What you need to do =>
First find the line with "This screenshot has height=320, width=596." in the entries below, then set down exactly every line through the line with "Click the Zegarki-JVD", that line included.

Dataset entries =>

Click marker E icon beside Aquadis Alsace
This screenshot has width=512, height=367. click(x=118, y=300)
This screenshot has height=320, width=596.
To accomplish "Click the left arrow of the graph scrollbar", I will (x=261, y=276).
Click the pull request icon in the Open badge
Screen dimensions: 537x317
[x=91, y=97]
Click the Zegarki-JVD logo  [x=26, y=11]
--
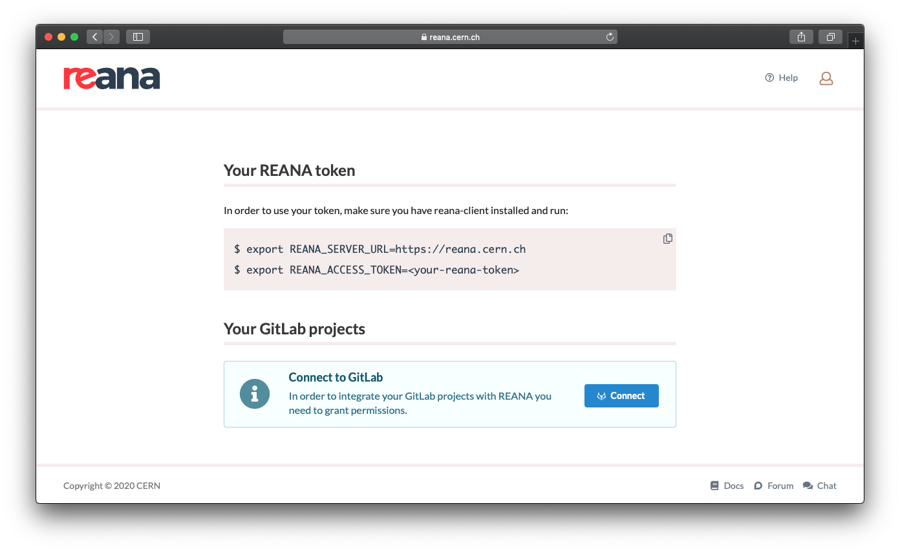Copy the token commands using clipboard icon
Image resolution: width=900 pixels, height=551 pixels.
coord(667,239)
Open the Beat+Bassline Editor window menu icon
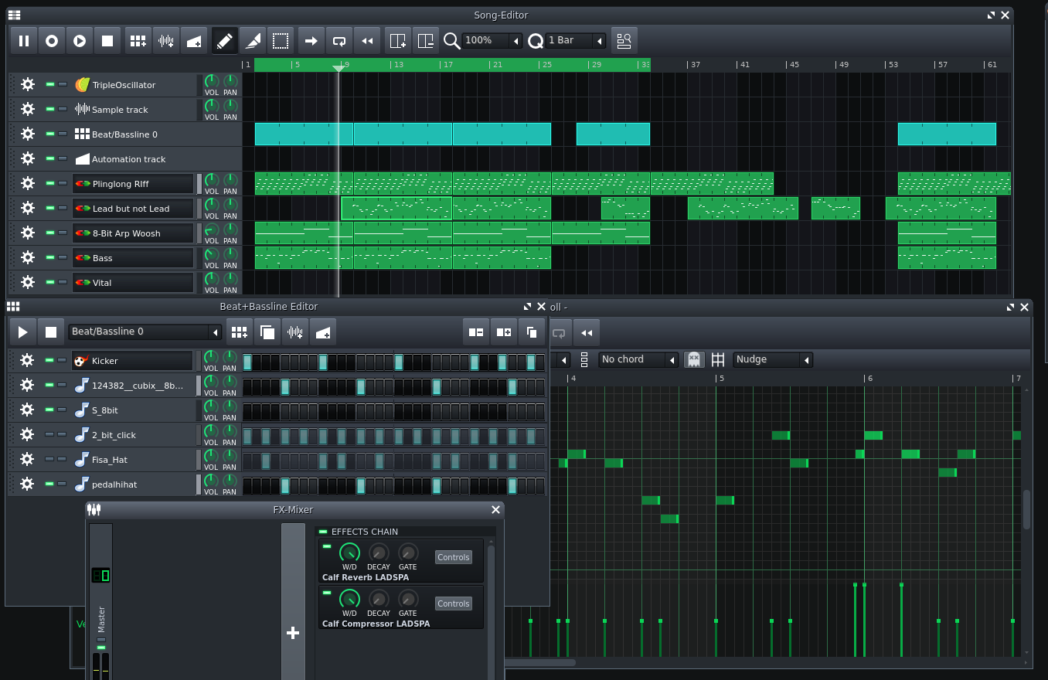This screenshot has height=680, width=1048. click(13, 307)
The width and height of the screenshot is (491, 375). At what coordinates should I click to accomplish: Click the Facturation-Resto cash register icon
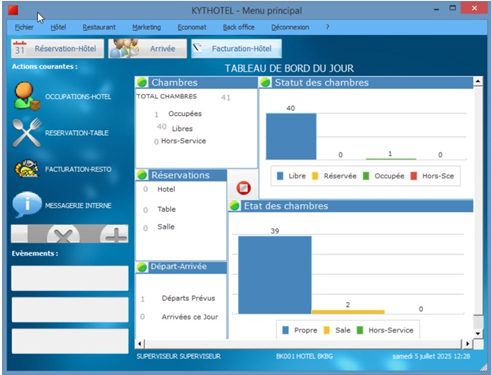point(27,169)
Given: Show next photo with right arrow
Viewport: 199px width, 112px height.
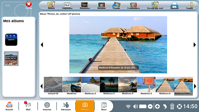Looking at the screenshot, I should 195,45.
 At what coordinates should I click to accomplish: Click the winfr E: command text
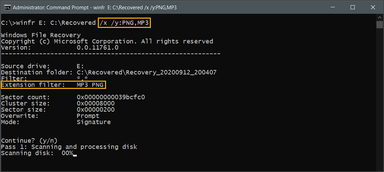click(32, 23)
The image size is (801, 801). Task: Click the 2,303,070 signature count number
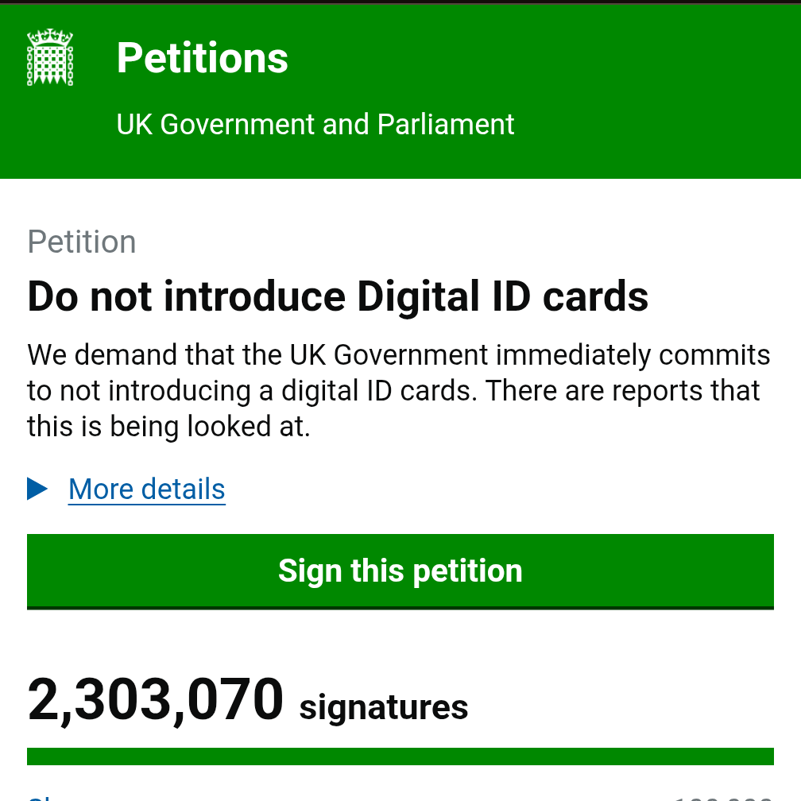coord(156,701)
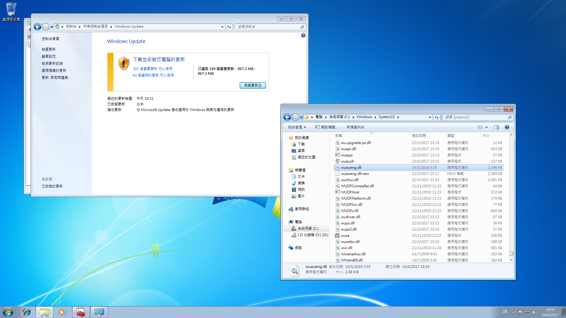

Exercise response =>
This screenshot has height=320, width=596.
To accomplish "Click the left arrow of the graph scrollbar", I will (x=261, y=276).
Click the pull request icon in the Open badge
Screen dimensions: 537x317
[x=91, y=97]
Click the Zegarki-JVD logo  [x=26, y=11]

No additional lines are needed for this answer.